Sur le plateau, il n’y a rien – ou presque
Amours (2) n’a rien d’un best of de Pommerat. Il s’agit plutôt d’une série de variations sur l’amour malade, et la brutalité inouïe qu’il peut engendrer. Au fil de scènes qui excèdent rarement la dizaine de minutes, on y découvre, entre autres, un fils mal aimé et son père buté s’affrontant enfin à armes égales, un couple vacillant quand le fantôme d’une histoire passée revient les hanter, une mère dépassée par les événements offrant son bébé à des amants stériles. Sur le plateau, il n’y a rien – ou presque (deux chaises, autant de spots, un téléphone portable), à l’inverse des créations habituelles du metteur en scène où les effets sonores et lumineux, omniprésents et extrêmement travaillés, participent à la sidération artistique.
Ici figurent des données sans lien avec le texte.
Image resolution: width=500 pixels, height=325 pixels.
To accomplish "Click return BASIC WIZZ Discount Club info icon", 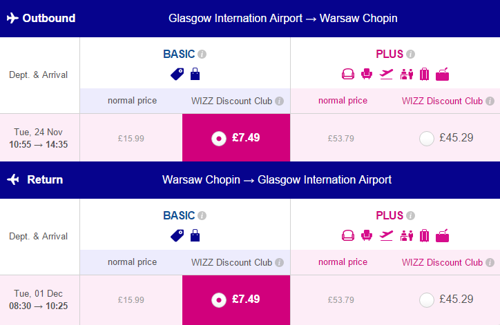I will click(279, 262).
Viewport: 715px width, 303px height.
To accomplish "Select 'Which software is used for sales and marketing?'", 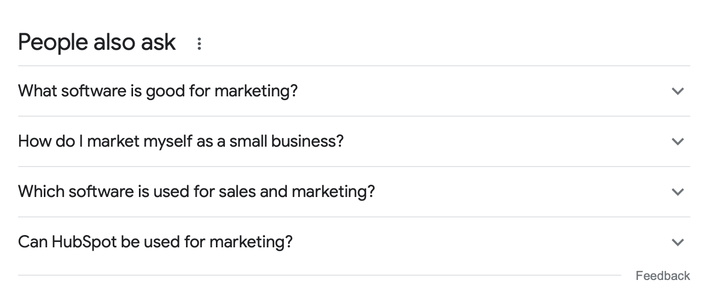I will [x=196, y=192].
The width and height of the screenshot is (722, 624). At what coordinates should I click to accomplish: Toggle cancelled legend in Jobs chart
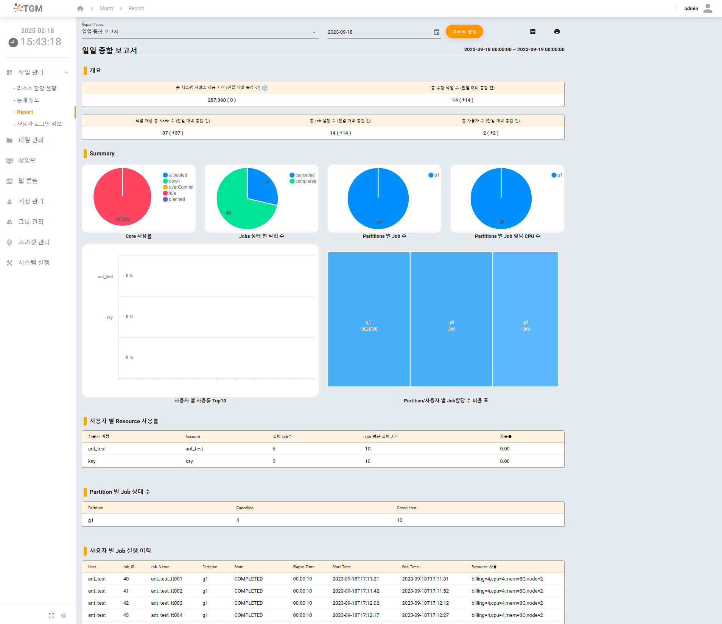pyautogui.click(x=302, y=175)
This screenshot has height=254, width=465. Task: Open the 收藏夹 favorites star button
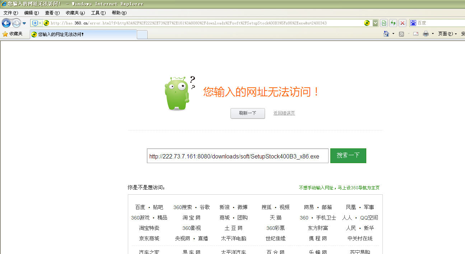[13, 34]
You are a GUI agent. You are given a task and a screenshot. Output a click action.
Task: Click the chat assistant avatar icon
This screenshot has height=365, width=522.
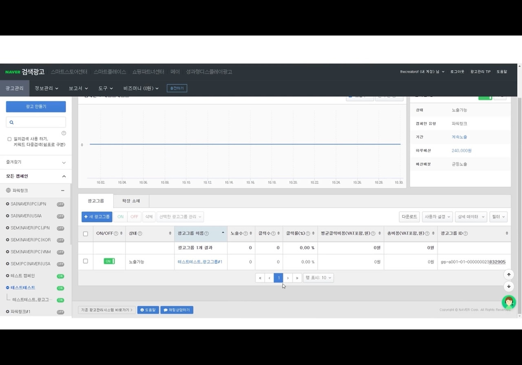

Et pourtant, celle-ci reste intacte. C’est bien l’écriture et la direction d’acteur·trices qui font que le théâtre de Pommerat est le théâtre de Pommerat : des précipités de vie croqués au cordeau, le quotidien bousculé par le drame et les expériences limites, l’humour noir et malicieux de son auteur au détour de chaque phrase, et ce jeu si juste, si délicat, si intense de ses comédiens et comédiennes, amateur·trices et professionnel·les.
Amours (2) texte et mise en scène Joël Pommerat, avec Marie Piemontese, Roxane Isnard, Élise Douyère, Redwane Rajel, Jean Ruimi. Les 2 et 3 février, Théâtre Jean-Claude Carrière, Montpellier. Du 21 au 24 février, La Coursive – Scène nationale La Rochelle.